YouTube Gaming is introducing paid sponsorships for its creators to earn money from their channels, and to help them better connect with their fans.
Fans of creators on YouTube Gaming will now be able to buy things directly from their favourite channels, as well as support them with a small amount of $4.99 per month. Those who sponsor pages will get several perks that include custom badgers and custom emoji that are designed by the creators themselves. These can be used in live chats to help them “stand out from the crowd,” and more are unlocked as a creator gains more sponsors. Creators can upload their custom badges and emoji, and use them in real-time as certain sponsorship milestones are reached, and passed.
Additionally, sponsors will also be able to access a special sponsonrs-only live chat which also gives them immunity from “slow mode” – a feature that prevents fans from commenting too often in a live chat. Creators will also be able to set up perks through 3rd-party services. For example, “on-stream alerts that you’ve received a new subscriber via Streamlabs or an exclusive Discord sponsors-only server where fans can connect and chat together.”
Some YouTube Gaming creators who already use sponsorships have seen a lot of success. YouTube Gaming Product Manager, Barbara Macdonald, provided a few examples:
[quote]GameAttack makes most of their channel revenue via sponsorships and Super Chat.
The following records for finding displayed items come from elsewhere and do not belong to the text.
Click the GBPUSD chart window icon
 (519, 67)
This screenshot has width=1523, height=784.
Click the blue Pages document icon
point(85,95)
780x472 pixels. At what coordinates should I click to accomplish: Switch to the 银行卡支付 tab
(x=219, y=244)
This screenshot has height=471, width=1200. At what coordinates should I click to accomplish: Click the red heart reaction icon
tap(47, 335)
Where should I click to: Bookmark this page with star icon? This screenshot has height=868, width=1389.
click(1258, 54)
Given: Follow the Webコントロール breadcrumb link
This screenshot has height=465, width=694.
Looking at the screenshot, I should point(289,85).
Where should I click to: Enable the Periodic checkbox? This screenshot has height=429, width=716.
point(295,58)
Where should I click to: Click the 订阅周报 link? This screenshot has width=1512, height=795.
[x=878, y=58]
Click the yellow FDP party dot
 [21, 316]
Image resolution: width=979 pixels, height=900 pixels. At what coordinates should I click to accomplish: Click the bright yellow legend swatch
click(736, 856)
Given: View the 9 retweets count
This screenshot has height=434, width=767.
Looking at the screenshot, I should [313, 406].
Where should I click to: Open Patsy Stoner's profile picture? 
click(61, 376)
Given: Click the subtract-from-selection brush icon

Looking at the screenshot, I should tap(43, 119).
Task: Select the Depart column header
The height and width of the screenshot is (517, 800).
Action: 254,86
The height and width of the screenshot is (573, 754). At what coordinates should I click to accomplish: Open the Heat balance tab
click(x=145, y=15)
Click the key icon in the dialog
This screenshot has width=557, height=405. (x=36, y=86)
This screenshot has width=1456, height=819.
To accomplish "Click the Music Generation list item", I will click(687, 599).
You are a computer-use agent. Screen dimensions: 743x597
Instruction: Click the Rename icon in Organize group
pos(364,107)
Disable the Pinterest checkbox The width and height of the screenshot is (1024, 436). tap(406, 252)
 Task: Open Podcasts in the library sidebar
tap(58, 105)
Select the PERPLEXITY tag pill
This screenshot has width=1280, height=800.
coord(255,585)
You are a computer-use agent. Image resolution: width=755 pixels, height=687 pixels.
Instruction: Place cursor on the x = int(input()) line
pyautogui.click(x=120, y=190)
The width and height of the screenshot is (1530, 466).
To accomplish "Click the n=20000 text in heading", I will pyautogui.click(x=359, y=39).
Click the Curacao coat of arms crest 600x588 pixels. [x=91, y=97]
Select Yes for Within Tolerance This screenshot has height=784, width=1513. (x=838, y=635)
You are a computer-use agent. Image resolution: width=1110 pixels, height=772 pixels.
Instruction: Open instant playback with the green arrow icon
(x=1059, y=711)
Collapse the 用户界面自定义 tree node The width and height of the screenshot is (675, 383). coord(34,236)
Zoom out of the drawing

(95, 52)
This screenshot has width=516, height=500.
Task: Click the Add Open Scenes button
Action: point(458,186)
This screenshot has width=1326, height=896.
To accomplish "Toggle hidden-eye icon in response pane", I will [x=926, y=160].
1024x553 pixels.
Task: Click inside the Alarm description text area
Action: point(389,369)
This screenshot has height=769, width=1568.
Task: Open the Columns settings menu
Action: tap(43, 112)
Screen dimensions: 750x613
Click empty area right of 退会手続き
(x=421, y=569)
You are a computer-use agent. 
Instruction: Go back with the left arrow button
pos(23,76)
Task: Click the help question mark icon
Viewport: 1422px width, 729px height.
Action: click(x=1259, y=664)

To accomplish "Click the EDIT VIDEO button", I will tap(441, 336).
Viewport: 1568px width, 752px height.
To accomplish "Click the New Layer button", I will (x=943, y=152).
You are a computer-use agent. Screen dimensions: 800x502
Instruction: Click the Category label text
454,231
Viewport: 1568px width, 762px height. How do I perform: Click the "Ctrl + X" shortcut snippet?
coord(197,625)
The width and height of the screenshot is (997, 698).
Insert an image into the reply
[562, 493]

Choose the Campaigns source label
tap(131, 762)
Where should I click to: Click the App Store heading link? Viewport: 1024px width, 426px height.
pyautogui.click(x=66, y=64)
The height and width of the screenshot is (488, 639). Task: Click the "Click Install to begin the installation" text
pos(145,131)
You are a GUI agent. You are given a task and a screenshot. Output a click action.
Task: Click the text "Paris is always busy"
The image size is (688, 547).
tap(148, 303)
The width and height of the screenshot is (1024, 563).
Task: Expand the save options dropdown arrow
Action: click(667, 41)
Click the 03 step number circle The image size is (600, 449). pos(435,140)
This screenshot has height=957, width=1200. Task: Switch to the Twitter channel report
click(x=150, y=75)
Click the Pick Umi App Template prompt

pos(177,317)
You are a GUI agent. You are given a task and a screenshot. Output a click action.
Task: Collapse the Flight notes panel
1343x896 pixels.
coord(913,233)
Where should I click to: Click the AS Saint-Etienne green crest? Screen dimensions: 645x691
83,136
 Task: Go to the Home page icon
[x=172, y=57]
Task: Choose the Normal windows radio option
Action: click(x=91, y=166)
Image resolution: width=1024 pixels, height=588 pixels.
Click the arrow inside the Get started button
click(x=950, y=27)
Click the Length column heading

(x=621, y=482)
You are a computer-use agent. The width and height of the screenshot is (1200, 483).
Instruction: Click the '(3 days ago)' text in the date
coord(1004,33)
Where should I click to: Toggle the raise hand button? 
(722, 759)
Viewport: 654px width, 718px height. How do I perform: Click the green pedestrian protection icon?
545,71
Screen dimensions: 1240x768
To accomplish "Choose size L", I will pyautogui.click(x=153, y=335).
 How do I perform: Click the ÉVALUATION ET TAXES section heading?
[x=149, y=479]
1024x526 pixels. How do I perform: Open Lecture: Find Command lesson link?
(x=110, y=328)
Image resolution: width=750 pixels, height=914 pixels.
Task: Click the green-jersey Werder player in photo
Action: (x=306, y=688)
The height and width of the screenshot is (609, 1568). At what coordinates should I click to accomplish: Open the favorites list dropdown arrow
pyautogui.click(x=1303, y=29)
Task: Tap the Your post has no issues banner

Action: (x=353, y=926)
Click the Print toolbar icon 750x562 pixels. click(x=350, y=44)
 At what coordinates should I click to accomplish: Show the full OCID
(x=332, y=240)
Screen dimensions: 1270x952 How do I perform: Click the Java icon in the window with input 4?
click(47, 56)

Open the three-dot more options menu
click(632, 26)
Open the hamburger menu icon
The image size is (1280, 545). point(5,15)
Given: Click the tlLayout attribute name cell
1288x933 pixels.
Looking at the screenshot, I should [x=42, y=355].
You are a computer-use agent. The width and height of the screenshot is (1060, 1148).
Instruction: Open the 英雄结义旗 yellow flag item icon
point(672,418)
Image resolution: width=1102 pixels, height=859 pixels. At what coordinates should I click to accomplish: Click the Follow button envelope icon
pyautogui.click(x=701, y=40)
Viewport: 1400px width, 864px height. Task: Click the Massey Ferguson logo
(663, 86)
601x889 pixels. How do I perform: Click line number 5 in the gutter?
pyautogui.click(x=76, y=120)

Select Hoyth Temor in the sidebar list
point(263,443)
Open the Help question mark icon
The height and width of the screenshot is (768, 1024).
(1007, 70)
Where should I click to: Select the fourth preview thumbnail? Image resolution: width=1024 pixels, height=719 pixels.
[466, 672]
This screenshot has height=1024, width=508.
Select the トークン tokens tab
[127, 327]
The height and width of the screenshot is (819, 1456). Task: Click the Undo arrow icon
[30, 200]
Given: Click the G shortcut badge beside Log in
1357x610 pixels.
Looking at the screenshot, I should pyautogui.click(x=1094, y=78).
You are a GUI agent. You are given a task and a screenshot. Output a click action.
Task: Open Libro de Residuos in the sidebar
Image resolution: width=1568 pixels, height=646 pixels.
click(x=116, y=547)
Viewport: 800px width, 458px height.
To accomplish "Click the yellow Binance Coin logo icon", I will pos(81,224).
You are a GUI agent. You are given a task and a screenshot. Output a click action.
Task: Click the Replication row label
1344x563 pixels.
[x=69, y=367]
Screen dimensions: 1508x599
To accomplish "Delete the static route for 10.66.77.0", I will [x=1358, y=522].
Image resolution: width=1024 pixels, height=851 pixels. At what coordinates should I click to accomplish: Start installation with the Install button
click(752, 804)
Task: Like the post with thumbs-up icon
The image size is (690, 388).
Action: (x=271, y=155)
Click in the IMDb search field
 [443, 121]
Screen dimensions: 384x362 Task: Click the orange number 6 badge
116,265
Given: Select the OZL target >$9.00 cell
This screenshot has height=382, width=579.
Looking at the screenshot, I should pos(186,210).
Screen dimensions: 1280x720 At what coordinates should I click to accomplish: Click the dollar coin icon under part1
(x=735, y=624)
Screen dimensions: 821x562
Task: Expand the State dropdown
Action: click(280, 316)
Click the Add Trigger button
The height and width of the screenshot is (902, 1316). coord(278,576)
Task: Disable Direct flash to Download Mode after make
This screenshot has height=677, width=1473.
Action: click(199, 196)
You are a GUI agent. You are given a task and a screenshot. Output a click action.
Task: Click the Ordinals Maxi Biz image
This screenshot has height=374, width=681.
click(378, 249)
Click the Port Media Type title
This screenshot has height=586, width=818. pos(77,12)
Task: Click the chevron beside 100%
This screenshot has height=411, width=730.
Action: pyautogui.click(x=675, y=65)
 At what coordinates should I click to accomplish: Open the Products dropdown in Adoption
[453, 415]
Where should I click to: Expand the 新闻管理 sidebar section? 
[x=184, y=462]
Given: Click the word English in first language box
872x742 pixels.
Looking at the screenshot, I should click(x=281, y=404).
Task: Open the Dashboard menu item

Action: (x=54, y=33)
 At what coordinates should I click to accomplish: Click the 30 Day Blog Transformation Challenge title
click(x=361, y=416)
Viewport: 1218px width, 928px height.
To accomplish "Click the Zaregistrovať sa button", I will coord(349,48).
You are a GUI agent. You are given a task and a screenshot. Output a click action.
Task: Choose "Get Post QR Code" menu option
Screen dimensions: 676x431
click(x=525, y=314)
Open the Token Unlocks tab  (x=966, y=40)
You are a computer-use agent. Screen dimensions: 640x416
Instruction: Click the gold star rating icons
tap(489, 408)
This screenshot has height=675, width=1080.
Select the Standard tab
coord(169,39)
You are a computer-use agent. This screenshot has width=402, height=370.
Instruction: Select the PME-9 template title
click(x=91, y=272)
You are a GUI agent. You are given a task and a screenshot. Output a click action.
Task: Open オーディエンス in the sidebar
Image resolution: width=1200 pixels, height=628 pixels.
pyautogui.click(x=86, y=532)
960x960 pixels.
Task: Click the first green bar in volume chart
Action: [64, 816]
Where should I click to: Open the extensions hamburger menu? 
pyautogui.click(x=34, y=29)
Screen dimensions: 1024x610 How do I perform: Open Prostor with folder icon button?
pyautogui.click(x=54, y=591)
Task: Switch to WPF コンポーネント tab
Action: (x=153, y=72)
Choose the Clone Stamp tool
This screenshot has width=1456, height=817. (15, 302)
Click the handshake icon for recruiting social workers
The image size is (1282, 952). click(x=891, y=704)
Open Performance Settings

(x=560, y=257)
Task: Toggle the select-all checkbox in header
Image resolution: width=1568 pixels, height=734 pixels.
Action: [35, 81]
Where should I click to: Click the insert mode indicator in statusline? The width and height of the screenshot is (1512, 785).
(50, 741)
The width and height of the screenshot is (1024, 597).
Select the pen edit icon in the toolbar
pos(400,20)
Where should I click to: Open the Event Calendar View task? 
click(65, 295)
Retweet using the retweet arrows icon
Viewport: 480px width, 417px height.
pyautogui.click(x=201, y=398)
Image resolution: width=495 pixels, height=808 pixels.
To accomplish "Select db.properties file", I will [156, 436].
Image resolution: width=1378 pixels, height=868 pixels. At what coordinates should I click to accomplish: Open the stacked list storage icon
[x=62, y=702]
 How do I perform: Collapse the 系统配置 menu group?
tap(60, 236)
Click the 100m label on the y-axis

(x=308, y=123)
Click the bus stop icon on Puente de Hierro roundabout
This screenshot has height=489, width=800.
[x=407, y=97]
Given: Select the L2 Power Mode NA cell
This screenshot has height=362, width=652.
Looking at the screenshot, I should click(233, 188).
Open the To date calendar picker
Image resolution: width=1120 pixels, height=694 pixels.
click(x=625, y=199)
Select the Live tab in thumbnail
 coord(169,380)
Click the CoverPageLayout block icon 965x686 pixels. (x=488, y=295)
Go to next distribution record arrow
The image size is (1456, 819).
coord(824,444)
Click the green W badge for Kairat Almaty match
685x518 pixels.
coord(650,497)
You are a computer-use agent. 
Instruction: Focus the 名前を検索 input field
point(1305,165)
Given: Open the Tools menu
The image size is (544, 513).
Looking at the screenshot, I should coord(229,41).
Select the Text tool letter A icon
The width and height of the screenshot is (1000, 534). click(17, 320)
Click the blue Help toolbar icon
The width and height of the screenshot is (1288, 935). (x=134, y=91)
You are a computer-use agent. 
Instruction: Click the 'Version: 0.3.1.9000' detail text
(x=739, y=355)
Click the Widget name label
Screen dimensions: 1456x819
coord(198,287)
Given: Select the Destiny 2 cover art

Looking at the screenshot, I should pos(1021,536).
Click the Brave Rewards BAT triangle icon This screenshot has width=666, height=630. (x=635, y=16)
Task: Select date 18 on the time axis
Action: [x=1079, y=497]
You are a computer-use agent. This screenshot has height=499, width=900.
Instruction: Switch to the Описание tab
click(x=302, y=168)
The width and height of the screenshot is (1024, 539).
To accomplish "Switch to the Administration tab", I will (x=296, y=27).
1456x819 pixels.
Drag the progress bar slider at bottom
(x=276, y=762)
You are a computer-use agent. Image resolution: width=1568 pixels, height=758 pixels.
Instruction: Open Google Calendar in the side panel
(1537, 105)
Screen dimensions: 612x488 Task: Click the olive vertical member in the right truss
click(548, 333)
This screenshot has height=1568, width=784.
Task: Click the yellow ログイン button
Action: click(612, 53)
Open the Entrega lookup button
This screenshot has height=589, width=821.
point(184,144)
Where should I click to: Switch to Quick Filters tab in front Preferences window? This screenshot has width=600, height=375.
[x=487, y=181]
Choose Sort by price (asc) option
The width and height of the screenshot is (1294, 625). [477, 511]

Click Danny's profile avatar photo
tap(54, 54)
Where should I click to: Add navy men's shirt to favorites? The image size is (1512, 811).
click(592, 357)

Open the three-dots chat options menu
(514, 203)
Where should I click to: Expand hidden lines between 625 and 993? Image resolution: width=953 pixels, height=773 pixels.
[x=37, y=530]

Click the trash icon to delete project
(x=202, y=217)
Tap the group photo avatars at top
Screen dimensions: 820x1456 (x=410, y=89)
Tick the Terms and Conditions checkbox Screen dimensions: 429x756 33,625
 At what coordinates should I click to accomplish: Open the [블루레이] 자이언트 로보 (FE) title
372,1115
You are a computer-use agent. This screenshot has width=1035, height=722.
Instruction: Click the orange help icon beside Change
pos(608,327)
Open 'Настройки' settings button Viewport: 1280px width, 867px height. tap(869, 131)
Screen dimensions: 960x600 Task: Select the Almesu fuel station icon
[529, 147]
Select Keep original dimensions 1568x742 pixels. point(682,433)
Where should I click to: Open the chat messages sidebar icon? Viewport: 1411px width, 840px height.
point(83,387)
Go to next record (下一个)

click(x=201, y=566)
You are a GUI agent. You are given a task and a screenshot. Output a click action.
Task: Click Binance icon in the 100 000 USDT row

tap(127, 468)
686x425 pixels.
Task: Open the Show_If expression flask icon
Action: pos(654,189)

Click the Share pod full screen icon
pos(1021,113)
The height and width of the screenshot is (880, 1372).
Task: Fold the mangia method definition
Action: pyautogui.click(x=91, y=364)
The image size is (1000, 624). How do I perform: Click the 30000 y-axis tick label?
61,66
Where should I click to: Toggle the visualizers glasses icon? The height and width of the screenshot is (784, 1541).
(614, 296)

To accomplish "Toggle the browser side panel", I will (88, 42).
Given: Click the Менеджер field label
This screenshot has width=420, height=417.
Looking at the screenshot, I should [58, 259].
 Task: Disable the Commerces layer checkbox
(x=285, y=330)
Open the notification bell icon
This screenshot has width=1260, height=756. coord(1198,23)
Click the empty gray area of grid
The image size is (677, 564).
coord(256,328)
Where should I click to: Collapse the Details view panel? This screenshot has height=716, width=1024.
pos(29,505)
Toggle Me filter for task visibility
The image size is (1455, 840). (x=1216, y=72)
Rocket Beans earned 1,500 sponsors in their first day. And ONE_shot_GURL’s monthly celebratory wall of sponsors is getting so full, it’s running out of room.[/quote]
MacDonald also went on to explain that sponsorships are available to all eligible channels, so if a channel is eligible, enabling the feature is easy. Just go to youtube.com/features. Finally, MacDonald also announced that the company is also testing another version of the feature with ordinary YouTube creators. If you’d like to see this in action, you can check out Lauren Fairweather’s or Que Diabos’ channel. If you are interested in the feature, simply sign up and try it.
Finally, YouTube is now shutting down its “paid channels” feature it had launched in 2013. With less than 1% of creators using it four years later, it’s clear that the idea never really took off.